An Allergologist is a medical specialist on allergies. He informed us that once you’ve been diagnosed with asthma, your doctor may prescribe more than one asthma medication to relieve asthma symptoms and control asthma for the long-term.

Asthma is described as a chronic inflammation of the bronchial tubes that causes swelling and narrowing (constriction) of the airways. The result is difficulty in breathing, and wheezing. The bronchial narrowing is usually either totally or at least partially reversible with treatments.

Yahmir had undergone several allergen tests to rule out what triggers his asthma. There are two categories that triggers it.

1. allergens (specific)
  • "seasonal" pollens
  • year-round dust mites, molds, pets, and insect parts
  • foods, such as fish, egg, peanuts, nuts, cow's milk, and soy
  • additives, such as sulfites
2. nonallergens -- mostly irritants (nonspecific).
  • tobacco smoke
  • outdoor factors, such as smog, weather changes, and diesel fumes
  • indoor factors, such as paint, detergents, deodorants, chemicals, and perfumes
  • emotional factors, such as laughing, crying, yelling, and distress
His allergen test which included skin and blood tests showed that he has allergies on the first two allergens mentioned above and peanuts. He is sensitive also to sudden weather changes and perfumes. These allergens often activate symptoms. Thus, aside from asthma he is also diagnosed having allergic rhinitis.

His medication included a bronchodilator, an antihistamine/corticosteroid and a nasal spray. The reason why we bought a home nebulizer for home medication.

In my experience it is also very important that you observe the side effects of the medicines that was being prescribed to your kids. Albuterol has shaking or trembling effects on Yahmir that’s why it was change to Terbutaline, the bronchodilator in the form of syrup.

For his nebulizing, he was prescribed with Ipratropium + Salbutamol nebule. This is also a bronchodilator which treats wheezing and shortness of breath.

notepadcorner1 notepadcorner2

For his Allergic Rhinitis, he was given a nasal spray – Physiomer. It relieves congestion & helps restore nasal respiration. I also use it too when my allergic rhinitis attacks.

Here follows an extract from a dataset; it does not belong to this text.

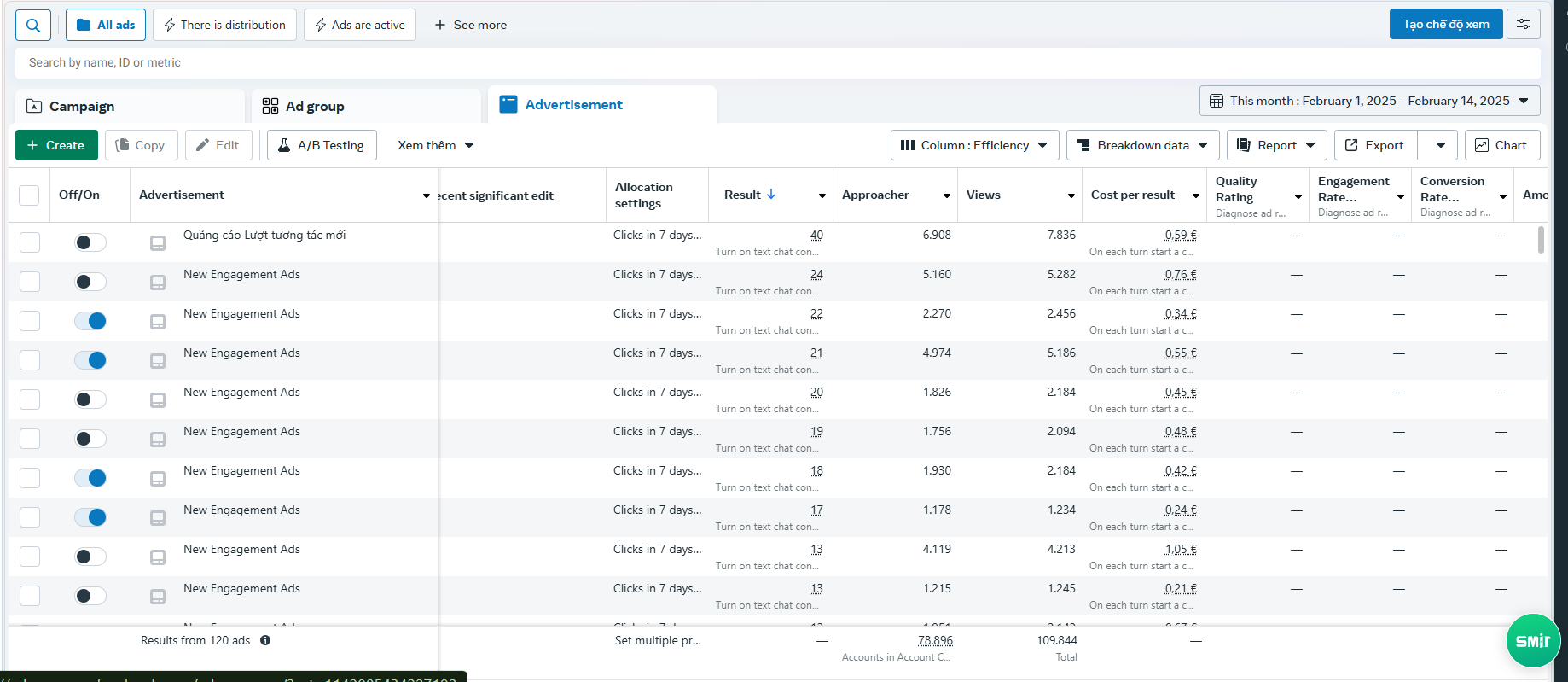Viewport: 1568px width, 682px height.
Task: Open the filter settings sliders icon
Action: (1524, 25)
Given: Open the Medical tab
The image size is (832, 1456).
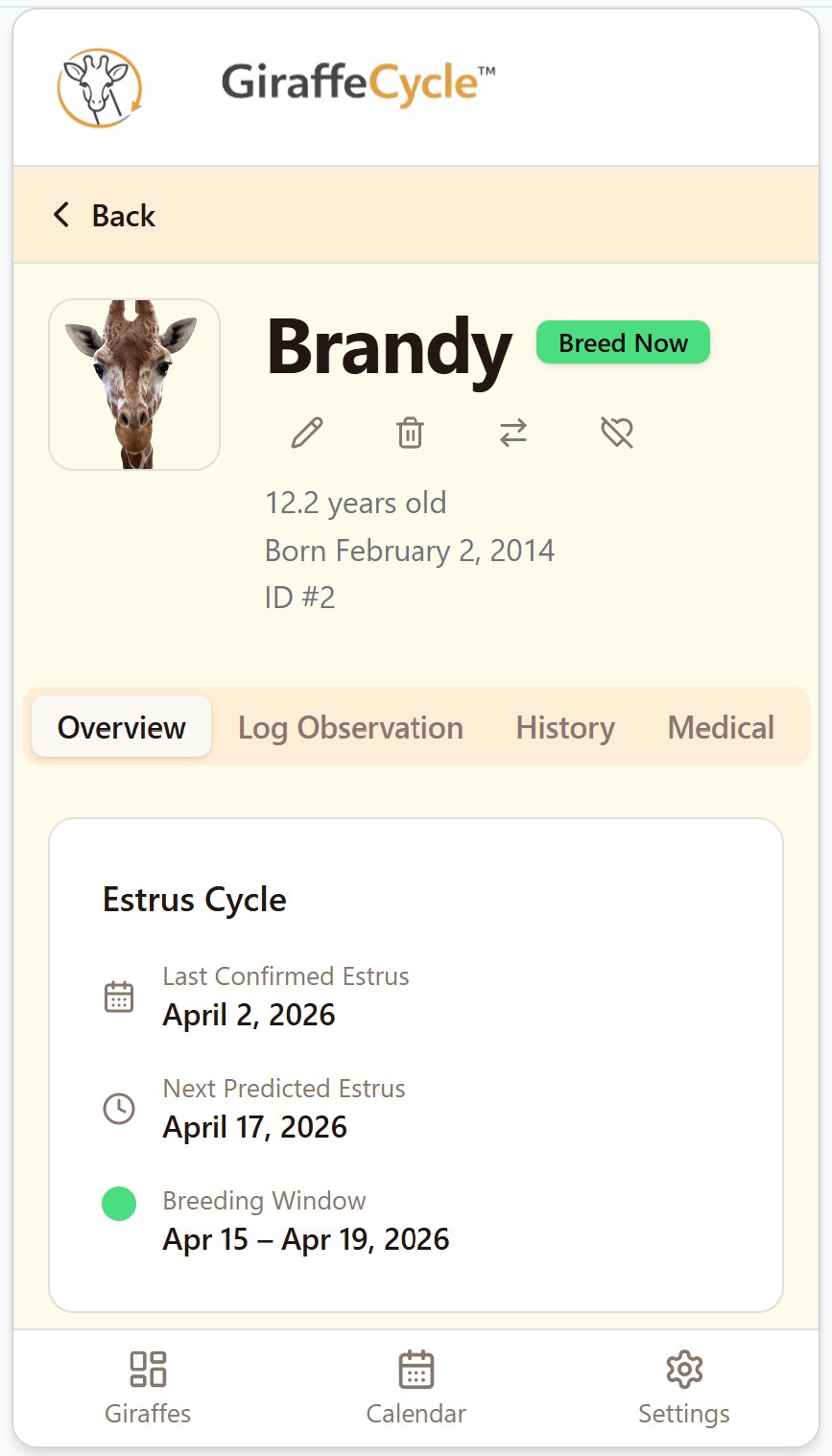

Lastly, he was given Ketotifen Fumarate, a medicine for a long term control. It is an anti-inflammatory drug, a second-generation H1-antihistamine and mast cell stabilizer, to minimize the frequency and severity of asthma attacks, but Ketotifen is not effective in treating an active asthma attack (acute attack). Yahmir was prescribed to take this medicine for a year.

May I reiterate that the above mentioned medicines are prescribed by Yahmir’s Allergologist for his respiratory condition, and they might not be suitable for your child’s condition.

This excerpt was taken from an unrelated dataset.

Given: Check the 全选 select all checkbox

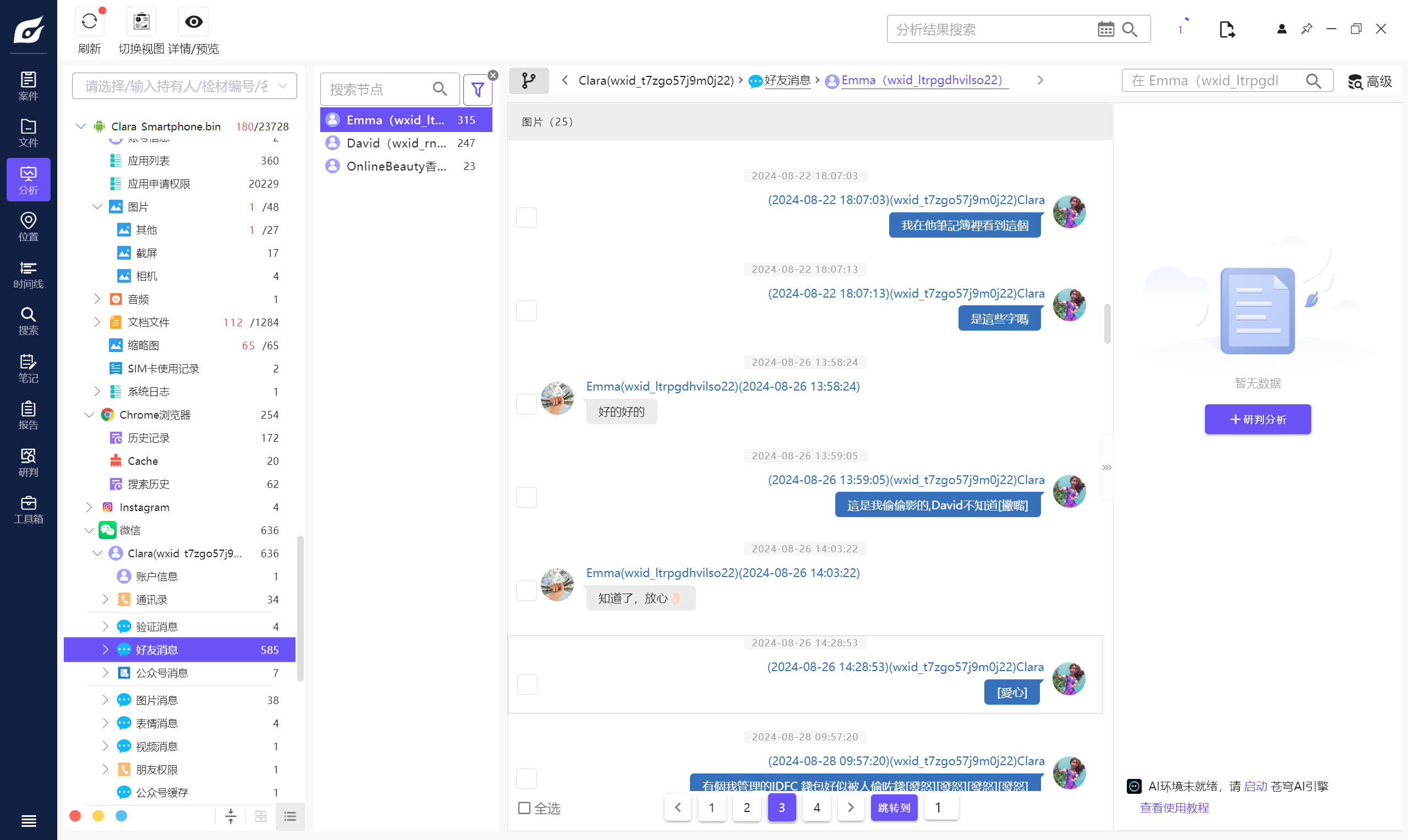Looking at the screenshot, I should click(x=524, y=808).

Never ever, self-medicate or home medicate your children suffering from asthma. It is best to seek medical help to rule out the standing condition and severity of the disorder.

One last thing, never give your children larger doses than is prescribed by your doctor.


Joy said...

Thank you for inviting me to guest post :) I hope this could be of help to other mommies having asthmatic kids too

Jenggai said...

Thanks for sharing this. My 2-year old son has asthma also.